_Problem description:_ Repeat the records below word for word.

_Stored data:_
Content starts

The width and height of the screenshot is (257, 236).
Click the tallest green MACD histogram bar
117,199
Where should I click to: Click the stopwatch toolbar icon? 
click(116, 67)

Content ends

_The completed task:_
The width and height of the screenshot is (257, 236).
Click the tallest green MACD histogram bar
117,199
Where should I click to: Click the stopwatch toolbar icon? 
click(116, 67)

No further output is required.